First Christian Church (FCC) has been part of the life and landscape of beautiful downtown Owensboro for over 150 years. The church was birthed successfully in spite of murmurings of an American Civil War and grew up alongside our city. At FCC, they believe in “stepping into a promising future hand-in-hand with our neighbors and our community.”
In March 2013, they realized just how important the mission would be, as they looked to the community and congregants to work, even harder, hand-in-hand for the future of their church.
An early morning fire broke out on Monday, March 18, 2013 from one single, but large, lightning strike. Reverend Rebekah Krevens, who has been on staff for four years, lives less than a mile from the church, and was awoken by loud storms that rolled through the city. Not considering something might have happened, she fell back asleep. At about 5 a.m., she received a call that the church had been struck during the storms. When she arrived on scene, at first glance, it didn’t appear bad, perhaps contained, but what could not be seen was that damage was widespread internally.
People poured onto the site and watched in silence, sadness and shock. But the key was, they came together – a reminder that they are a family. Krevens said, about that fateful March day, “It was the longest day that just stretched on. There was a mixture of emotions as the building was an historic church and held many memories – a great sense of loss was felt. But there was solidarity among members – a coming together. We sensed it within the church and the community.”

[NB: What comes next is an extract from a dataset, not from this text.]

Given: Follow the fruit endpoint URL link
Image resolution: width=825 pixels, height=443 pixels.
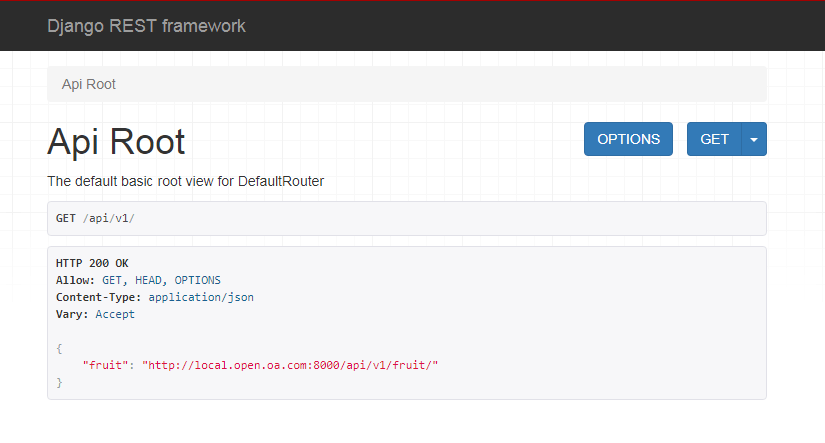Looking at the screenshot, I should [290, 365].
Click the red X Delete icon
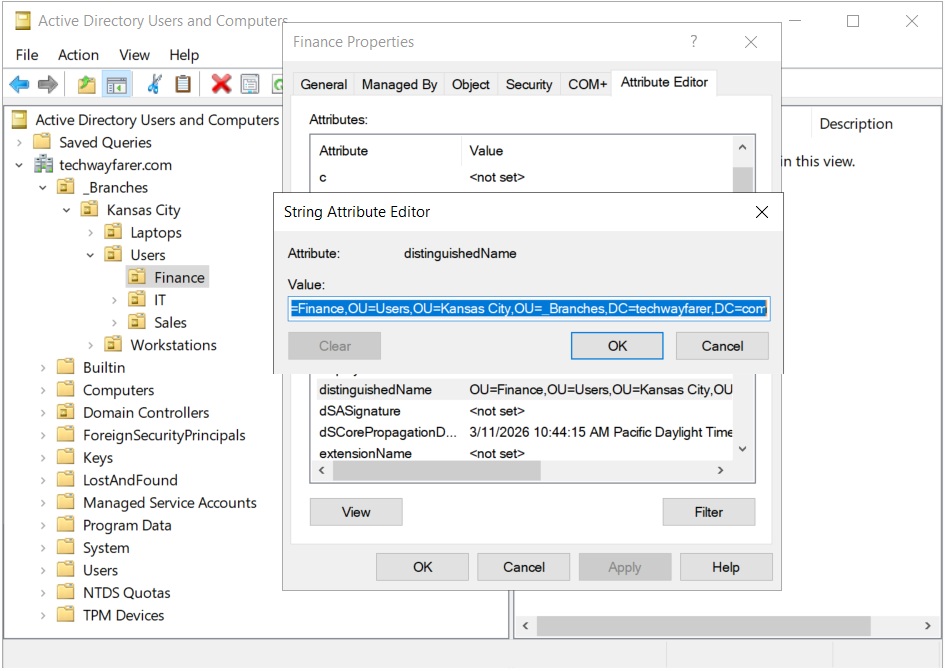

Monday evening a prayer vigil was held at Century Christian – it was where the congregation committed to standing together, and where a committee, charged with looking forward, was formed the very evening of the fire.
The team, known as the Exploring Team, represented the demographic of the congregation and combined their experiences personally and professionally. At many churches, the group might be called a building committee. However, since the fire destroyed their building, they took this time to deliberately look at their mission and purpose, and to have the structure reflect the needs by exploring what was available.
The team looked at various options moving forward. The general sentiment was to rebuild. However, FCC is a congregational-based church, everything is voted on from that level and decisions are made after hearing from their people. Initially, many felt a sense of urgency, but they slowed down and took inventory of the various means available to them. In the end, the choice was made to rebuild on the site of the former church and construct a building that better accommodates the mission needs of the church. In January 2014, the announcement was made to the congregation, and they began making plans to get the ball rolling on the build. By August, the architects had unveiled a schematic of the building.
Krevens says of the new FCC, “We are not replicating what we had, but incorporating parts of our past to echo our history.” She admits that some felt the previous structure was hard to navigate, but that the new building will be welcoming and accessible for visitors. In addition, it gives them the opportunity to build an energy-efficient church, allowing them to be good environmental stewards. FCC was able to save stones from the original church. It will look different but is designed to lead First Christian to the calling and mission of building partnerships in the community.
According to Krevens, “Our church isn’t just a structure, but we were a building opened to the community, and in turn this community helped by immediately filling the holes and gaps left by the fire. We’ve seen love in action.” Schools, others churches, and community organizations began offering spaces to FCC, just as they had been a community meeting place. They’ve been a church open to others, and now they’ve been blessed to be the recipient of the hospitality of other churches.
Outreach looks a little different these days at FCC. The congregation continues to flourish as new members have joined during this time. And there continues to be an element that was present on the first day of the fire, the feeling they are a part of something bigger. Shares Krevens, “We feel thankful and blessed that this experience has allowed us to develop and deepen relationships with each other and our community.”
The fire took place just before Easter of 2013 and the experience gave special meaning to the Christian season, and brought it to life in a new way. The church participates in an Ecumenical service, which began on Ash Wednesday, just two days after the fire. Third Baptist stepped in and provided their facility for the service. It was certainly full circle to see ashes everywhere, but they meant life, a hope, a future – not an ending or sadness because a building was gone, but a reminder that their hope was not of this earth.
At this time, once ground is broke in the winter, they are looking at a year of construction. The goal is to have the Easter 2016 service in the building, barring unforeseen circumstances. For now, they can be found each Sunday morning at Third Baptist Church, who has been kind enough to share their space, with their morning service at 9:15 a.m. and Sunday School at 10:30 a.m. On Wednesday evenings, the FCC congregation meets at Zion United Church of Christ for youth activities.
Though a fire certainly was not in the plans of the congregation at First Christian Church, God had other things in store. In fact, because of the fire, they are now able to look at better meeting their mission of community outreach. On the morning of March 18, 2013, it was hard to see how there could be any good from that lightning strike, but many would agree the lesson isn’t found in how the building fell from the fire, it’s how First Christian Church has chosen to rise from the ashes.